While the first three images show the Northern Lights in Norway, the fourth one is from Iceland.
While aurora-like lights were seen in Ladakh in the night between 22 and 23 April, all these photos predate the event.
How did we find out?: We performed reverse image on all the images seen in the viral claim and found them on stock websites.
We found the first image uploaded on stock photo website, Alamy.
The image was uploaded on 23 March 2018.
Its caption said, "Aurora borealis (Northern lights) over mountain with one person at Skagsanden beach, Lofoten islands, Norway."
A comparison between the first image and the one uploaded on Alamy clearly shows the similarities.
We came across the second image on 31 January 2015 on Alamy.
It was captioned, "Northern lights, Lofoten, Nordland, Norway."
It also mentioned the name of the photographer as 'steinliland'.
The Quint has reached out to the photographer and the report will be updated if and when a response is received.
On comparing the second image with the one uploaded on Alamy, we found they are the same.
The third image was also available on Alamy.
It was uploaded on 7 March 2017 and the image's location mentioned Tromsø, which is a city in Norway.
When we compared both the images, we found that they are the same.
We came across the fourth image uploaded on Getty Images.

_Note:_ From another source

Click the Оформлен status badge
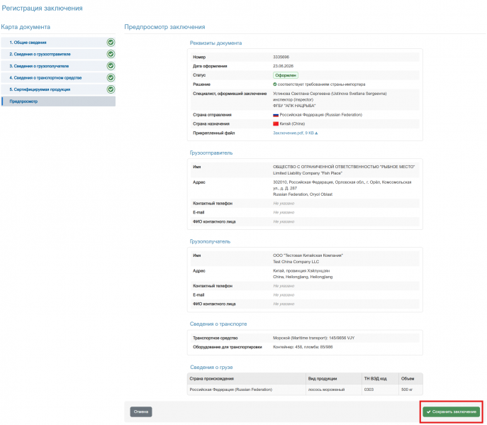Viewport: 487px width, 425px height. [x=286, y=75]
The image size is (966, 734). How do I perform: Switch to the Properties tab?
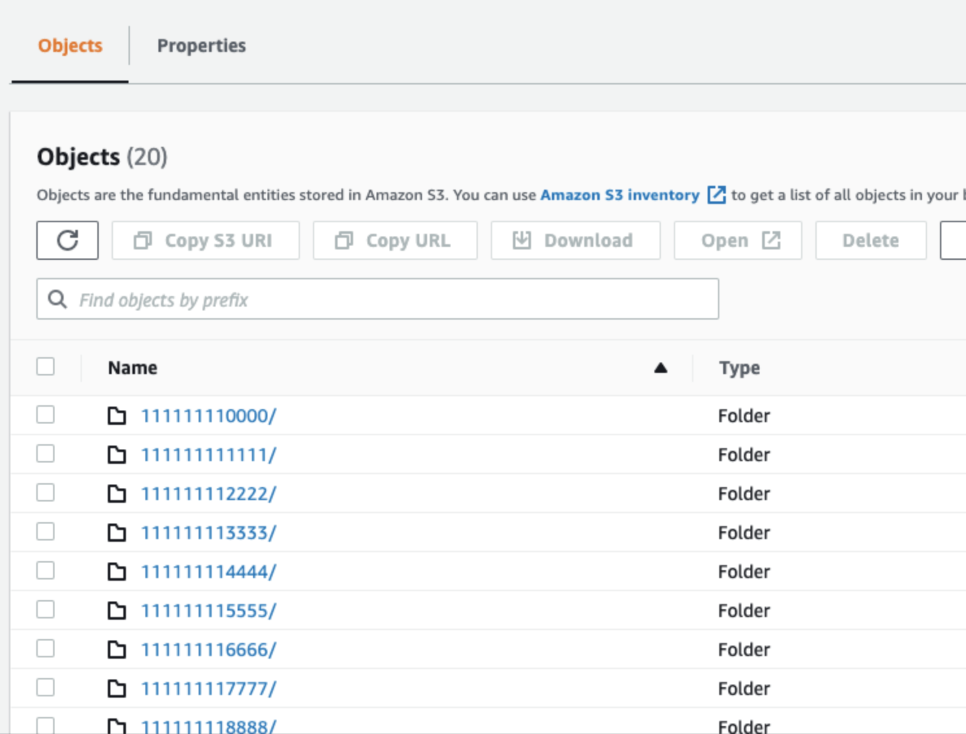tap(201, 45)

The picture's caption said, "Spectacular Northern Lights over Kirkjufell Mountain Snæfellsnes peninsula, near the town of Grundarfjörður Iceland."
While we could not find the exact date of the picture, we found a blog from February 2017 which used the same picture as seen in the viral claim.
When we compared the viral image with the one uploaded on Getty Images, we found that both of them are the same.
What about the Northern Light in Ladakh?: Ladakh's Hanle observatory sources said that the lights appeared to be a stable auroral red (SAR) arc and not a conventional aurora, Times of India reported.
The event is still being analysed.
A band of reddish light is seen in the sky in case of an SAR arc.
Indian Institute of Astrophysics, on their Twitter handle, shared a time-lapse video of the sky taken from Hanle on 22-23 April, which showed aurora lights.
Conclusion: All the images are old and were not taken in Ladakh, making the claim misleading.